Затем я задумался, насколько опоздаю на работу. Наручные часы у меня отняли неделю назад, угрожая расправой, но я с надеждой окинул взглядом уменьшающийся в перспективе строй кистей и запястий, держащихся за металлические поручни вагона. Я заметил немало мужских и женских часов, но почему-то именно в это утро не смог разглядеть, какое время показывают их стрелки. Одни были повернуты ко мне не циферблатом, а пряжкой, другие находились слишком далеко; женские – слишком мелкие, у некоторых отсутствовали цифры по окружности, поэтому часы напоминали вафли «Некко» всем, кроме своих владельцев; у остальных блики хрустальных стекол или диодов мешали разглядеть стрелки. Часы на расстоянии фута от моей головы, принадлежащие чересчур старательно выбритому мужчине с газетой, сложенной в миниатюрный квадратик, были мне видны ровно наполовину – причем ненужную, а вторую, нужную, скрывала манжета, так что я без труда читал прописные буквы завершающего «-же» торговой марки, но мог лишь догадываться, что девяти еще нет. Пожалуй, эта манжета была накрахмалена профессиональнее моей.

И в эту самую минуту (не могу сказать точно, какую именно) я вдруг осознал, что преодолел свойственный всем человеческим существам этап стремительного роста и в настоящее время застрял на промежуточной стадии личного развития. Я не дрогнул, не повел бровью и ничем внешне себя не выдал. В сущности, когда первое потрясение миновало, новое ощущение не показалось неприятным.

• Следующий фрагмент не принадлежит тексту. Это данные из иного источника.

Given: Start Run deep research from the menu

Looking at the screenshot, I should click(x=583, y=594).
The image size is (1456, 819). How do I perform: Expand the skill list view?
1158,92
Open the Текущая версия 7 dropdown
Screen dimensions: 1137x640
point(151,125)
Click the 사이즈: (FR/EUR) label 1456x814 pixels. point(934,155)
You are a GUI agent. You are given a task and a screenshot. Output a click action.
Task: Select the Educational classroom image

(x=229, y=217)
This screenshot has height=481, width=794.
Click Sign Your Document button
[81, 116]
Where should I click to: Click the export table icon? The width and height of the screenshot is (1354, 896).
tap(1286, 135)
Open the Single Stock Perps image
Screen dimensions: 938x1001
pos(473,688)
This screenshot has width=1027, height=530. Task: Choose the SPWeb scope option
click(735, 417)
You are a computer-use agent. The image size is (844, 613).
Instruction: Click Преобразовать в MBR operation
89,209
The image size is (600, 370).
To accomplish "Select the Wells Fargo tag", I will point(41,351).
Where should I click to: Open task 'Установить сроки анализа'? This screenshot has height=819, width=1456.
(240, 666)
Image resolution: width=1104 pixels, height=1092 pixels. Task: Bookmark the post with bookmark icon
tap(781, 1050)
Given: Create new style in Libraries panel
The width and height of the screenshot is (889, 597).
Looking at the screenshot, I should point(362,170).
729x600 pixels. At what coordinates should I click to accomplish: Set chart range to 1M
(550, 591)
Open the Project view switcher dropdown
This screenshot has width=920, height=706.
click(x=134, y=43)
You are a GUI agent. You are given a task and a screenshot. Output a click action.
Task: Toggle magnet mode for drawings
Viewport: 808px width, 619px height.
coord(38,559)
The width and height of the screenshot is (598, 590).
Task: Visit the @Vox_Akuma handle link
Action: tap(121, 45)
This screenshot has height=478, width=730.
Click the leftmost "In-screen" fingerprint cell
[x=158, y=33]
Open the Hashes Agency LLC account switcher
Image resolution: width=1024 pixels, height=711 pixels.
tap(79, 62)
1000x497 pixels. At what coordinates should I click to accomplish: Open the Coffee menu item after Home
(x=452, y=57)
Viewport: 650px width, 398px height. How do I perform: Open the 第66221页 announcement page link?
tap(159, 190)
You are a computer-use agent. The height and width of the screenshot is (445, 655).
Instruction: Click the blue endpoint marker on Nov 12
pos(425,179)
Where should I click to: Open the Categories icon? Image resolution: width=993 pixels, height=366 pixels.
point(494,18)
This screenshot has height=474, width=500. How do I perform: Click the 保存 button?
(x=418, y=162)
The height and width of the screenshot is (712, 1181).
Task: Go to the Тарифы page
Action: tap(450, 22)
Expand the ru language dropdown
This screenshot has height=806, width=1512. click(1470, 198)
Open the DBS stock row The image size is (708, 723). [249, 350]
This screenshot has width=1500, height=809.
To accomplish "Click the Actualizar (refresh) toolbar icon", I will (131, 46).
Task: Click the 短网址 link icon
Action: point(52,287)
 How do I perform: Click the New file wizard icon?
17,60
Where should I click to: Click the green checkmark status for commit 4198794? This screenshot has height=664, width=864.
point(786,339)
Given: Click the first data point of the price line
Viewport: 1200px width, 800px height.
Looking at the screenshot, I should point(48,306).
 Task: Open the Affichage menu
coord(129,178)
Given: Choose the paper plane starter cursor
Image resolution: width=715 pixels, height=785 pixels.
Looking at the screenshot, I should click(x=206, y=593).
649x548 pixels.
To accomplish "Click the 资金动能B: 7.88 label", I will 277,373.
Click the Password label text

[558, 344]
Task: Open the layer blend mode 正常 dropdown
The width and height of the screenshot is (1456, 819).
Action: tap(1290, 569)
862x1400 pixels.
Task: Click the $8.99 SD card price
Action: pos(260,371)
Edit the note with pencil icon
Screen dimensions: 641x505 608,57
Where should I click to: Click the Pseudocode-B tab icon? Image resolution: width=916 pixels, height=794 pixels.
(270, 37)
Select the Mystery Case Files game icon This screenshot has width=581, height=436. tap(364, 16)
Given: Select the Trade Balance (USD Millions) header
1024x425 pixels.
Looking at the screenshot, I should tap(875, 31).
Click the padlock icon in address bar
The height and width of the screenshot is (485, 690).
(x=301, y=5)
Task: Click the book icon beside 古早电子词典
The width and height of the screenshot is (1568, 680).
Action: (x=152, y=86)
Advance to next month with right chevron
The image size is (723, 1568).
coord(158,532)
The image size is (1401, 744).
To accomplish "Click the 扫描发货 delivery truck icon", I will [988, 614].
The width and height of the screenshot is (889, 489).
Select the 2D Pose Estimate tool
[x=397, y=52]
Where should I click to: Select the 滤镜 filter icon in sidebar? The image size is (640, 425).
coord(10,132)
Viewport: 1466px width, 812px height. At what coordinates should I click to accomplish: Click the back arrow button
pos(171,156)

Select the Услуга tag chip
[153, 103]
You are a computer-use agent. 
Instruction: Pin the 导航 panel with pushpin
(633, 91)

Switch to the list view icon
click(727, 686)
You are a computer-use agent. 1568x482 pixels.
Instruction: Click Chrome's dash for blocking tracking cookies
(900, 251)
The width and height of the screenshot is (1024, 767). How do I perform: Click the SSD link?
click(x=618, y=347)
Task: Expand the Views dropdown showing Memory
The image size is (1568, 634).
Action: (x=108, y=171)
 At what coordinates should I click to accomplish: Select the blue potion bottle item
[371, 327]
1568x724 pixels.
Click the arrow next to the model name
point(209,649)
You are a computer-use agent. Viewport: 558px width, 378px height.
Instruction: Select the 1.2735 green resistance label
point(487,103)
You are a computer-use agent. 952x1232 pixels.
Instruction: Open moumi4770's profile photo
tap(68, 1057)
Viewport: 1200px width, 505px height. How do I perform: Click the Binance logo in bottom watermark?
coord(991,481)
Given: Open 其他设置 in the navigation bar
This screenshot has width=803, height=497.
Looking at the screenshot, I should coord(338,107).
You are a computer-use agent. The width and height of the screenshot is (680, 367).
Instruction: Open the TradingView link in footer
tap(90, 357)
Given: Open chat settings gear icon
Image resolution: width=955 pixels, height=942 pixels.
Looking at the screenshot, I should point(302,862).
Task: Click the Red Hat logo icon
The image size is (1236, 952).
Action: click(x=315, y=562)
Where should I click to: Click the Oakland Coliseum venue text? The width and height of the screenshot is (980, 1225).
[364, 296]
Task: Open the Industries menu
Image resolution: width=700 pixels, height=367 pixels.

Я оформился; я – тот самый человек, который злоупотребляет выражением «в сущности». Я – тот человек, который стоит в вагоне метро и размышляет о намазывании тоста маслом – и не просто тоста, а с изюмом: когда высокий, хрусткий скрип масляного ножа приглушается редким соприкосновением с мягкими, распаренными тельцами изюминок, а если изюмина сидит в мякише точно по линии разреза, она иногда вываливается, когда берешь ломтик, целая, хоть и со вмятинкой. Я – человек, величайшими открытиями которого скорее всего будут нюансы пользования туалетными принадлежностями в одежде. Я – мужчина, но далеко не той величины, какой надеялся достичь.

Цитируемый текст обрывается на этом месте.